Washington (AFP) - Irish Prime Minister Enda Kenny caused a stir at the White House on the eve of Saint Patrick's day Friday, pointedly telling President Donald Trump that the festival is in honor of an immigrant.
Before a sea of green-clad revelers in the East Room of the White House Thursday night, Kenny made a pointed reference to controversies over Trump's immigration policies, as the president looked on.
"It's fitting that we gather here each year to celebrate St. Patrick and his legacy. He, too, of course, was an immigrant," Kenny said.
The saint is believed to have been born somewhere in Britain.
"And though he is, of course, the patron saint of Ireland, for many people around the globe, he is also a symbol of, indeed, the patron of immigrants," Kenny said.

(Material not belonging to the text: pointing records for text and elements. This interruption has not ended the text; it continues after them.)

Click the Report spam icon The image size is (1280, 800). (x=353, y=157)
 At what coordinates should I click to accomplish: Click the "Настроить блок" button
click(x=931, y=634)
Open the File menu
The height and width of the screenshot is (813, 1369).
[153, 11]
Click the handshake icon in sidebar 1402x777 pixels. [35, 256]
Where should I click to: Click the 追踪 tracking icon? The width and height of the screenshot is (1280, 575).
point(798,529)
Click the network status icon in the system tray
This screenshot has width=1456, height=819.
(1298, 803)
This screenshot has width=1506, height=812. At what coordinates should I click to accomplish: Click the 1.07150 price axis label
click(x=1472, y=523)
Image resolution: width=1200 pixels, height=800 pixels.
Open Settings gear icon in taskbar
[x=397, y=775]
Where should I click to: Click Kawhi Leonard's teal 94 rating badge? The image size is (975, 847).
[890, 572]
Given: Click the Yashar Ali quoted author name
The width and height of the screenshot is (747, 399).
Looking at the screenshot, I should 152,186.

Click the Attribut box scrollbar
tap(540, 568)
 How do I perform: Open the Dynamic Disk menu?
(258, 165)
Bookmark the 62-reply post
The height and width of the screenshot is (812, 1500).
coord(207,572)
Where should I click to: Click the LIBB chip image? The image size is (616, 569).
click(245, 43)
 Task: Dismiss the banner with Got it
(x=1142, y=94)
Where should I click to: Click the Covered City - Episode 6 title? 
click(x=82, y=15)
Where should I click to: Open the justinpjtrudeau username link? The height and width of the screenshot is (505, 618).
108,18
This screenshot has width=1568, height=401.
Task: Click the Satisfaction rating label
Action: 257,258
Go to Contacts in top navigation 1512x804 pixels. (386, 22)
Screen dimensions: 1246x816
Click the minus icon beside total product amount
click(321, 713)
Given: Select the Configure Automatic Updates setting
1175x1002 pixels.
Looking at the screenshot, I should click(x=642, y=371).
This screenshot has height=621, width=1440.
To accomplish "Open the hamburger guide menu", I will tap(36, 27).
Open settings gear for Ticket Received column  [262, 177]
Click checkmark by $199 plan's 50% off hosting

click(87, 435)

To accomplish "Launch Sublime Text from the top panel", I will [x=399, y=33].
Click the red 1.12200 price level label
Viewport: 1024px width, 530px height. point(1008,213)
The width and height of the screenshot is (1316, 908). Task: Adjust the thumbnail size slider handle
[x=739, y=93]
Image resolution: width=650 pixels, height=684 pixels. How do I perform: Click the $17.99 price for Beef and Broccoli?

Around 35 million Americans claim Irish ancestry, ensuring that successive presidents have put on a green tie and greeted the Irish prime minister -- or Taoiseach -- to the White House on or around Saint Patrick's day.
Trump praised Ireland as "a truly great country" and the Irish as "tough." "I know a lot about the Irish -- they fight. They're tough," he joked.
This year Saint Patrick's falls on the day that Trump's ban on refugees and migrants from six majority Muslim countries was due to have gone into effect.
The ban was halted by a federal judge, but Trump has vowed to take the case all the way to the Supreme Court.
Kenny, amid controversy in Ireland over whether he should have met Trump at all, pressed his point further.
"The Irish have contributed to the economic, social, political and cultural life of this great country over the last 200 years," Kenny said.
The Irish "came to America because, deprived of liberty, deprived of opportunity, of safety, of even food itself, the Irish believed, four decades before Lady Liberty lifted her lamp, we were the 'wretched refuse on the teeming shore','" Kenny said.
"We believed in the shelter of America, and the compassion of America, and the opportunity of America. We came, and we became Americans."